On 23.02.2018 04:55, Cyril Roelandt wrote:
> Hello,
> 
> On 02/21/18 17:04, Mathias Nyman wrote:
>>
>> could you change one flag in the xhci driver and take the same
>> set of logs? It will add more details about the URB and xHC hw position check.
>>
>> diff --git a/drivers/usb/host/xhci-ring.c b/drivers/usb/host/xhci-ring.c
>> index cc368ad..f1b73e6 100644
>> --- a/drivers/usb/host/xhci-ring.c
>> +++ b/drivers/usb/host/xhci-ring.c
>> @@ -772,7 +772,7 @@ static void xhci_handle_cmd_stop_ep(struct xhci_hcd *xhci, int slot_id,
>>                  hw_deq &= ~0xf;
>>                  if (trb_in_td(xhci, cur_td->start_seg, cur_td->first_trb,
>> -                             cur_td->last_trb, hw_deq, false)) {
>> +                             cur_td->last_trb, hw_deq, true)) {
>>                          xhci_find_new_dequeue_state(xhci, slot_id, ep_index,
>>                                                      cur_td->urb->stream_id,
>>                                                      cur_td, &deq_state);
>>
>>
> 
> 
> OK, so I tried this patch on top of 4.13. I'll post the logs at the end of this
> message.
> 
>> Another thing not related to xhci is that the serial number seems to be changing
>> for this device after reset.
>> This causes the "usb 4-2: device firmware changed" messages, and usb core will
>> try to logically disconnect the device.
>>
>> Can you also plug in and out the device a few times without changing the
>> drives in the enclosure, and check if the serial number really is changing.
> 
> This behaviour can be seen on a machine running 4.11 (a version of the kernel
> with which the enclosure works well):
> 
> # dmesg -T | grep "SerialNumber:"
> [Fri Feb 23 02:43:20 2018] usb 2-2: SerialNumber: RANDOM__7758C4668BE7
> [Fri Feb 23 02:43:38 2018] usb 2-2: SerialNumber: RANDOM__D6BA993A16EF
> [Fri Feb 23 02:43:57 2018] usb 2-2: SerialNumber: RANDOM__DA02D6BA993A
> [Fri Feb 23 02:55:45 2018] usb 2-2: SerialNumber: RANDOM__BB3BB6A08401
> 
> 
> Thanks for your help, I'm leaving the (huge) logs below.
> Cyril Roelandt.
> 

Thanks for the logs, They clearly show that there is a issue in getting the
position where the second stream stopped.
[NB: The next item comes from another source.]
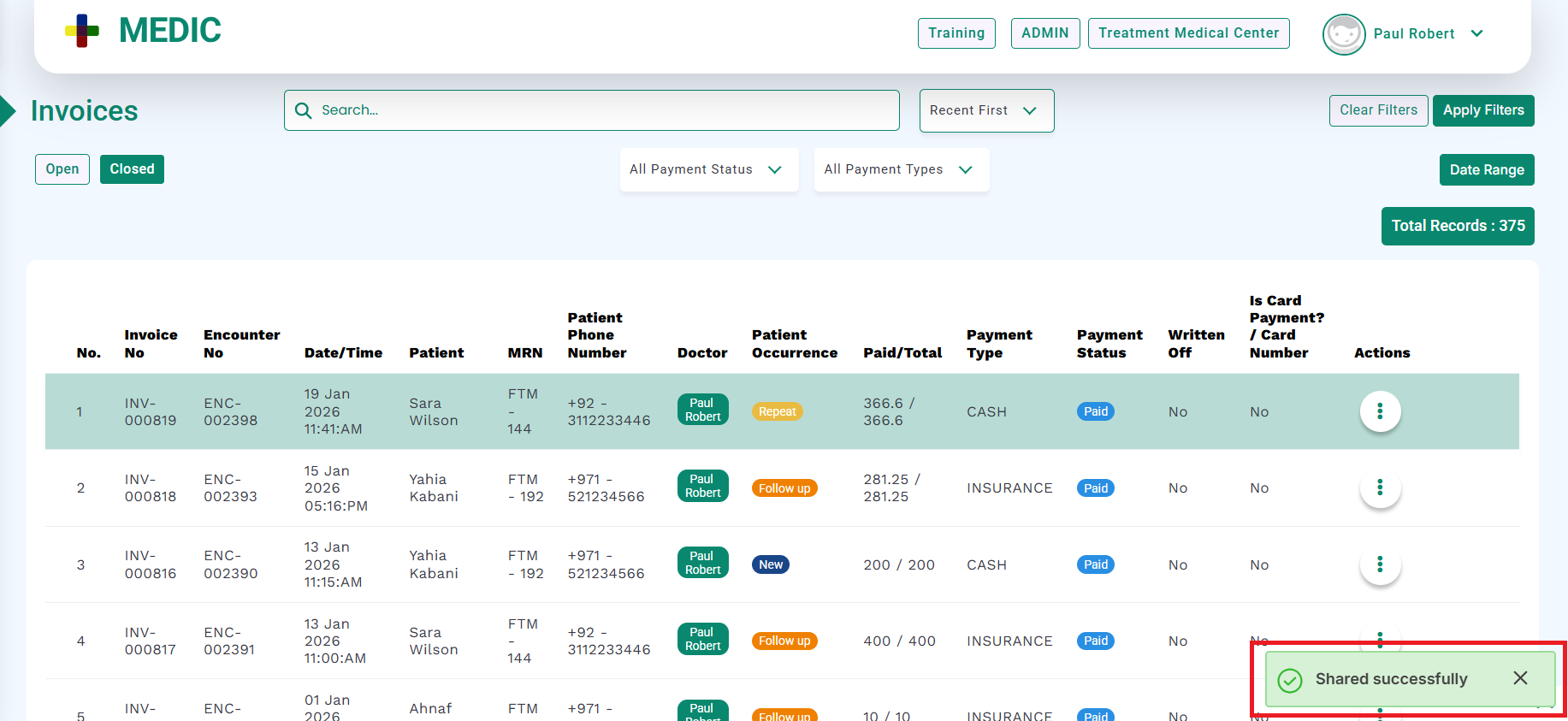Open actions menu for invoice INV-000816
The height and width of the screenshot is (721, 1568).
point(1379,564)
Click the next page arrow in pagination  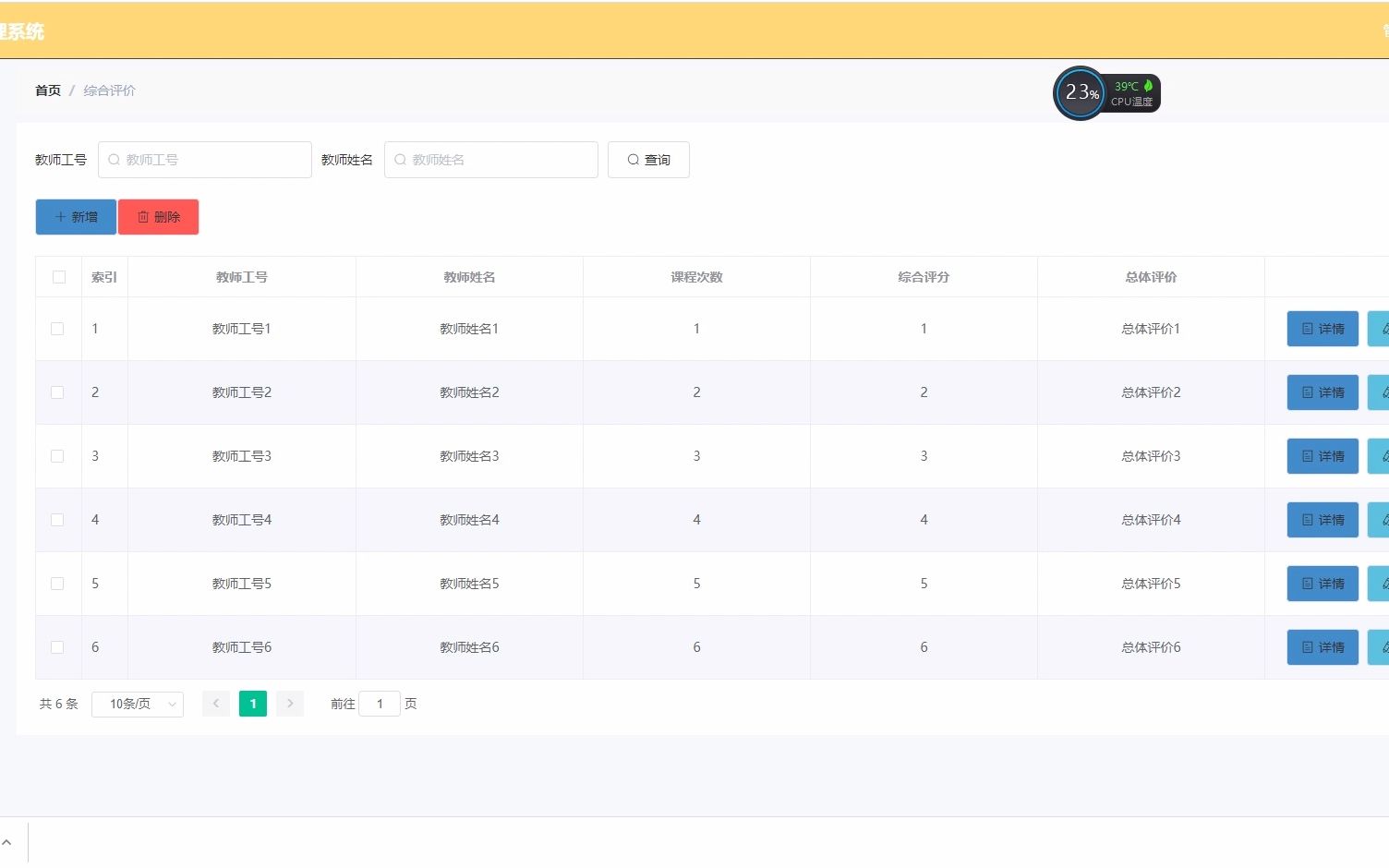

When reading the stopped position for URB2 on stream 2 we get stream1 position,
in fact stream 2 never starts again after this, and when re-reading the stopped
position of stream 2 it keeps giving stream 1 position.

One possible cause is that a xhci command accidentally writes a "0" to "Max Primary Streams"
while configuring some other endpoint value, this would limit streams to 1.
Current tracing has a bug in displaying "Max Primaty streams" and always showed zero.

I have a series of even more custom debugging patches.
attached patches apply on 4.13, but seris for both 4.13 and 4.15 can be found in the
streams-debug-4.13 and streams-debug-4.15 branches at

git://git.kernel.org/pub/scm/linux/kernel/git/mnyman/xhci.git
https://git.kernel.org/pub/scm/linux/kernel/git/mnyman/xhci.git

Can I ask you to do take logs with these?
no need for the previous diff, it's included

Thanks
Mathias

From b6dcdf0302e839555e8e1c884c919a3c9d775b92 Mon Sep 17 00:00:00 2001
From: Mathias Nyman <mathias.nyman@linux.intel.com>
Date: Mon, 26 Feb 2018 11:07:15 +0200
Subject: [PATCH 3/3] xhci: TEMP DEBUG, add more custom streams debugging

For testing missing stream on uas
---
 drivers/usb/host/xhci-ring.c  | 15 +++++++++++++--
 drivers/usb/host/xhci-trace.h |  5 +++++
 2 files changed, 18 insertions(+), 2 deletions(-)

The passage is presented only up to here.